§ **REQUIREMENT**:
Bring together every line in the data that includes "agent".

§ **INFORMATION GIVEN**:
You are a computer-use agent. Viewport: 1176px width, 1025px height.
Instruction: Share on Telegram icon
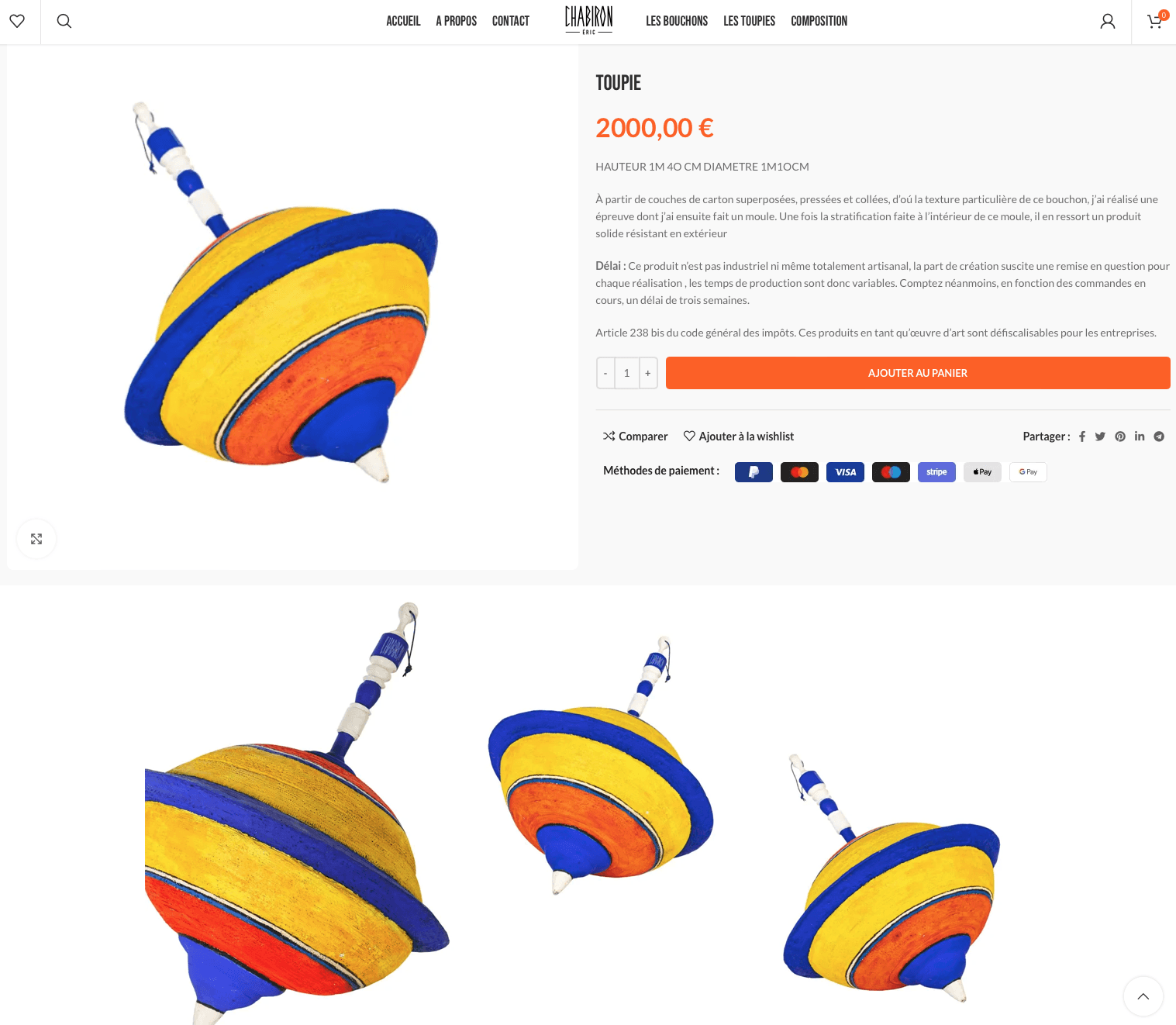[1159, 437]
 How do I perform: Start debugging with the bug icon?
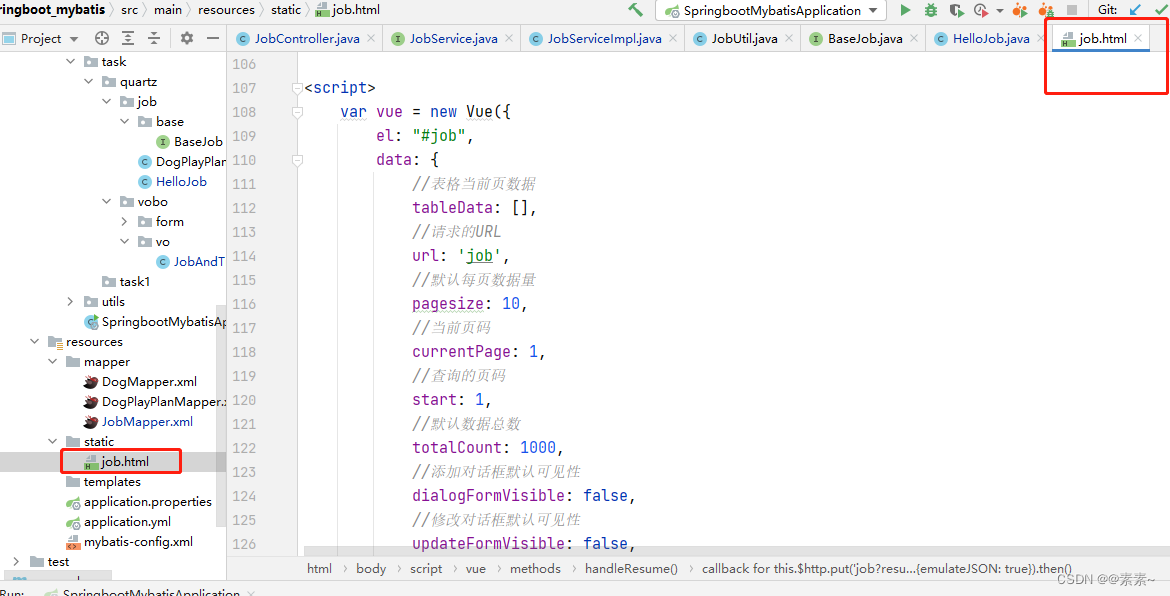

--

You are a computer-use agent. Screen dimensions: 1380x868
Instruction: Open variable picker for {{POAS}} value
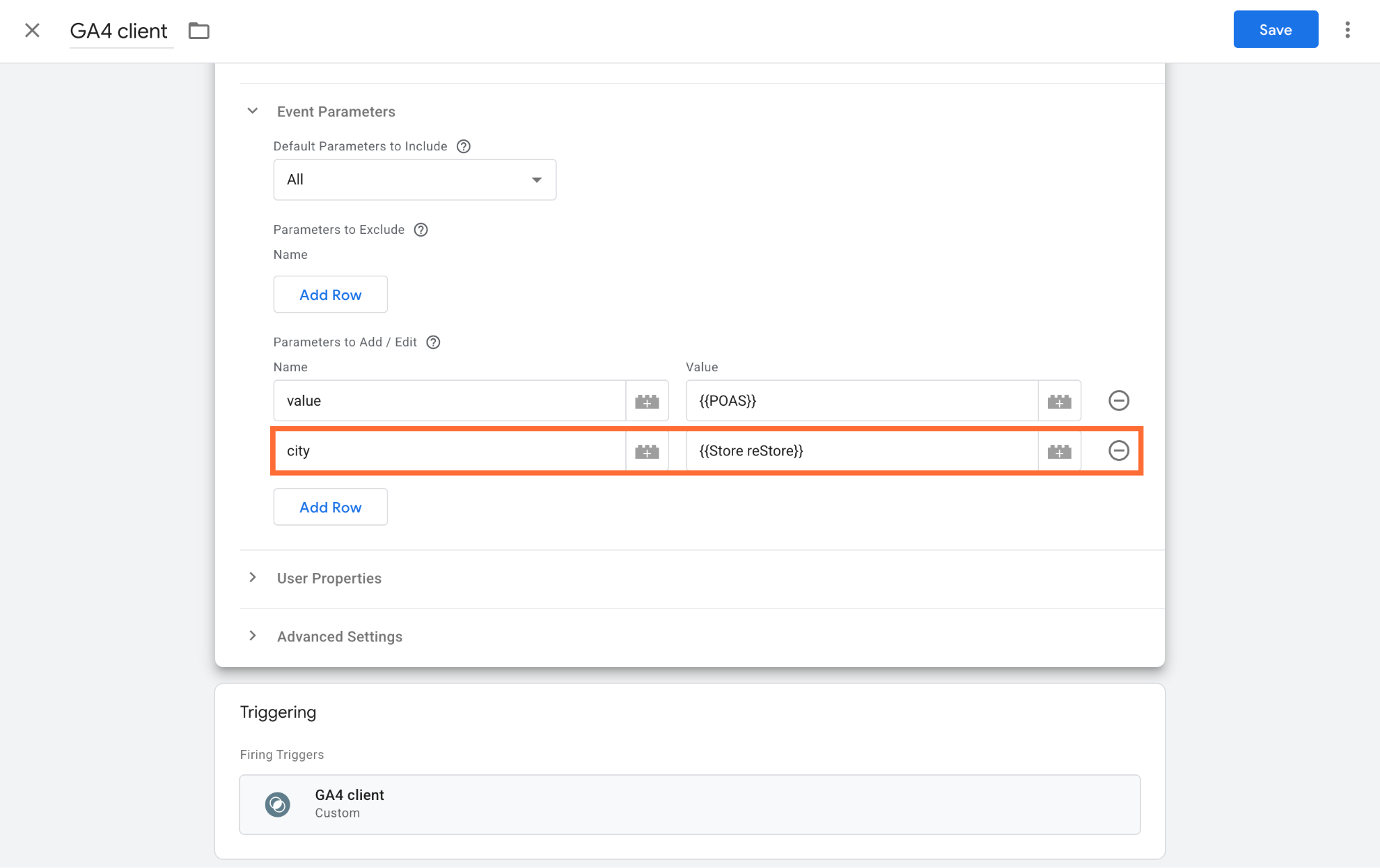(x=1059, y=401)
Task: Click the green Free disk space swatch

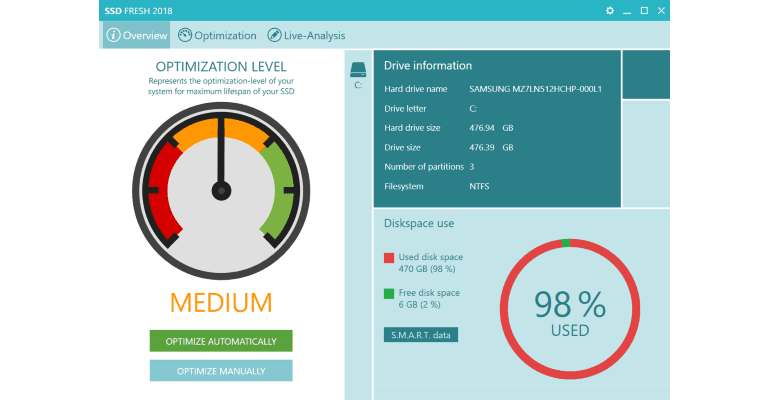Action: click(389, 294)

...

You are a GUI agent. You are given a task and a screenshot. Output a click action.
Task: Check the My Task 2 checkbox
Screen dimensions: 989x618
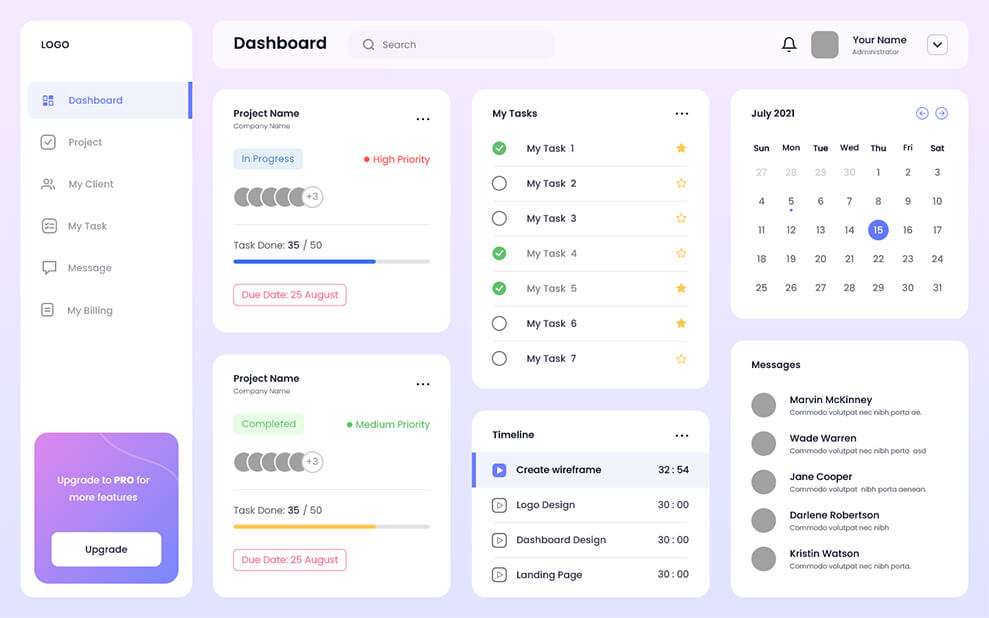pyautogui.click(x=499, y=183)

§ **TASK RESPONSE**:
You are a computer-use agent. Viewport: 1176px width, 1025px height.
You are a computer-use agent. Screen dimensions: 1380x868
You are a GUI agent. You are given a task and a screenshot. Output a click action.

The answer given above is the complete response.